A new housing minister is set to be appointed after Dominic Raab was made Brexit Secretary earlier today .

Raab was previously housing minister and replaces Davis, who resigned late on Sunday night saying he could no longer support the government’s Brexit policy announced at Chequers last week.

Raab’s successor will be the eighth person to take on the role in just eight years, he was appointed in January this year.

CEO of Emoov, Russell Quirk, Commenting on the cabinet changes said: “Housing has become the poor relation in British politics, a ministerial post that should have a well oiled revolving door attached to the position.

“We are in the midst of a housing crisis – a deficit of 100,000 new homes each year and acute unaffordability whereby first-time buyers will soon celebrate their 40th birthday before being able to buy a home.

“We need consistency in government where the housing brief is concerned. And it must be a proper cabinet position, not a junior role relegated to the corridors of Whitehall.

“How are we as an industry or indeed the civil service to take the Government seriously when they say that housing is a priority when, in fact, they play ‘Fantasy Housing Minister League’ like this with scant regard for the consequences?”

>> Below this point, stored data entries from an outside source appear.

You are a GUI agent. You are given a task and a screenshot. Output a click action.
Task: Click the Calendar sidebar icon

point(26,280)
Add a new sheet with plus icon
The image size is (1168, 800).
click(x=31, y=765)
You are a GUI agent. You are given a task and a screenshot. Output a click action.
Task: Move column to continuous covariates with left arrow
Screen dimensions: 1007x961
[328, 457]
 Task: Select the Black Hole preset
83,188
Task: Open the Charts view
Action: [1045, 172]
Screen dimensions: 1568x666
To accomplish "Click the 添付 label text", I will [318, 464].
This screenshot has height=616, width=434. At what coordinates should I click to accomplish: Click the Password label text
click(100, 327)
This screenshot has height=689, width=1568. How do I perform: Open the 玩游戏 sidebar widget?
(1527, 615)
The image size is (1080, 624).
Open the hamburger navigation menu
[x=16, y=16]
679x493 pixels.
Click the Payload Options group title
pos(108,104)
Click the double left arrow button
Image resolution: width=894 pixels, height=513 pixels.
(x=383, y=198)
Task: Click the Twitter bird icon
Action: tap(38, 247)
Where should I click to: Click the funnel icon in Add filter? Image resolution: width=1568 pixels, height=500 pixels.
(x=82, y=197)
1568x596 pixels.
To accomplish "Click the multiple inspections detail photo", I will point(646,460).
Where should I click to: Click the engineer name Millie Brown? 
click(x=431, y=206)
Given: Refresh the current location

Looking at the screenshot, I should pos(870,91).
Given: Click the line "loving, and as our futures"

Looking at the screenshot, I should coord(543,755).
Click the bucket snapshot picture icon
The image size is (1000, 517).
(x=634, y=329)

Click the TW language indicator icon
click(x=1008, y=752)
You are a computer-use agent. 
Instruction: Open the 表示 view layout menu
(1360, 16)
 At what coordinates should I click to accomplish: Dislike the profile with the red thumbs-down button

Other names suggested for the appointment included Michael Gove, David Lidington and Chris Grayling, the transport secretary and a May loyalist.

May now has two vacancies to fill: Raab’s job at housing, and that of Steve Baker, the junior Brexit minister who also quit overnight.

Baker said he was unhappy with the way No 10 had tried to bully cabinet ministers into supporting May’s plan last week, with a briefing that ministers resigning at Chequers would have to find their own way home. Baker told the BBC’s Daily Politics he was unhappy with “childish nonsense from No 10” and “furious at the childishness of the briefing”.